La génétique n’est qu’une pseudo-science
Par la suite, que ce soit mes collègues, mes patrons (ou mêmes des subalternes), tous ont éprouvé à un moment ou un autre le besoin urgent et irrépressible de me faire revenir dans le droit chemin (comme si ma rédemption pouvait leur faire gagner de l’avancement). Le plus amusant, c’est qu’ils ont tous le même air irrésistible quand ils entrent dans cette transe moralisatrice ; leur voix devient doucereuse, un peu comme celle de Sinatra (en moins diabolique évidemment). Et je peux vous dire que c’est dur de résister à un type qui se met à parler dans des fréquences aussi basses.
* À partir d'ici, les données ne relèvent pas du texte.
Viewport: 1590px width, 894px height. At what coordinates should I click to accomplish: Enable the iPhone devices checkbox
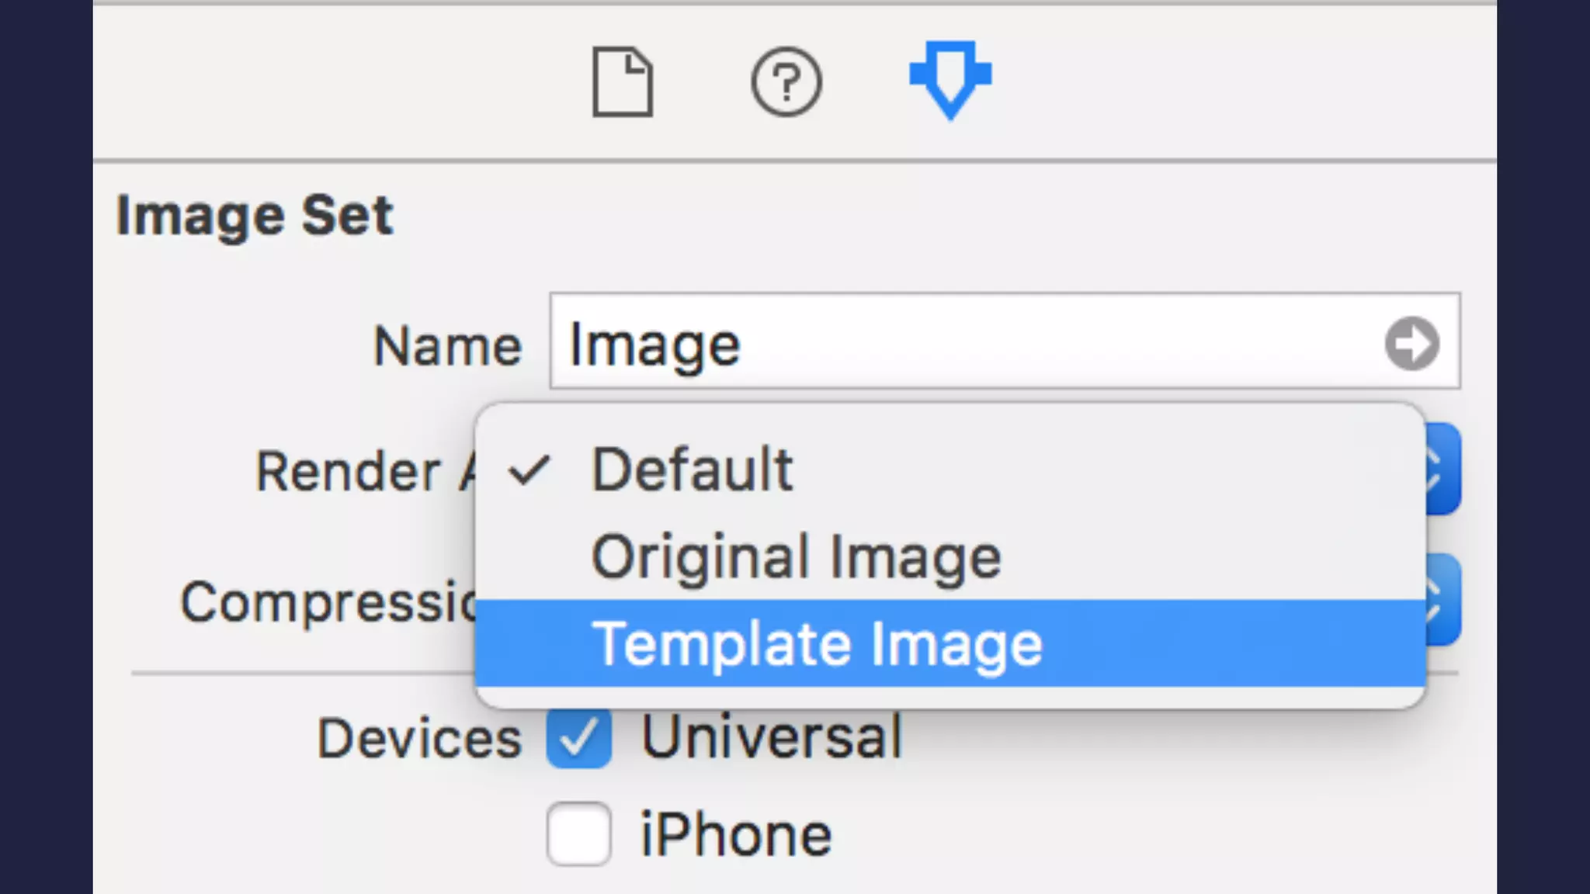click(x=578, y=834)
Dans les aéroports, de parfaits inconnus, des gens en apparence très sympathiques, n’hésitent pas à venir me voir pour me dire (le plus poliment du monde, je dois le reconnaître) que ma façon de manger est celle du Diable en personne. Il fut un temps où j’avais le courage de les envoyer paître (c’était la belle époque) mais plus maintenant.
Aujourd’hui, je me contente d’arrêter de mâcher en espérant qu’ils cessent de me fixer avec ces yeux certes bienveillants mais également attristés et furibonds, qui me transpercent jusqu’à ce que je sois réduit à l’état d’ectoplasme et que je passe mon sandwich dans l’autre main, la bonne.
Inutile de dire que toute considération scientifique sur ma prédisposition génétique n’est d’aucun recours. “La génétique n’est qu’une pseudo-science créée par l’Occident athée pour justifier ses déviances et sa dégénérescence morale. Un point c’est tout.”
Vous voyez donc à quel point le problème des gauchers est devenu d’une importance capitale au Pakistan. Il n’a peut-être pas encore atteint le stade de certaines questions qui divisent notre société comme qui est un bon croyant ou non, ou encore qui doit vivre ou mourir à cause de sa foi. Mais quand même. C’est un peu comme tous ces petits détails qui prennent de plus en plus d’importance [et qui indiquent son attachement à l’islam] : remercier en disant “Jazak-Allah Khair” [qu’Allah te récompense] au lieu d’un simple “shukriah” [merci], dire “Allah Hafiz” [Allah te garde] plutôt que le plus neutre “Khuda Hafiz” [Dieu te garde] pour prendre congé ou encore s’interpeller comme “frère” ou “sœur”.
Je vous rassure être gaucher est quand même numéro un sur la liste des infamies et si vous êtes encore gaucher à 44 ans, ne vous attendez pas à trouver femme ailleurs que “dans l’au-delà”.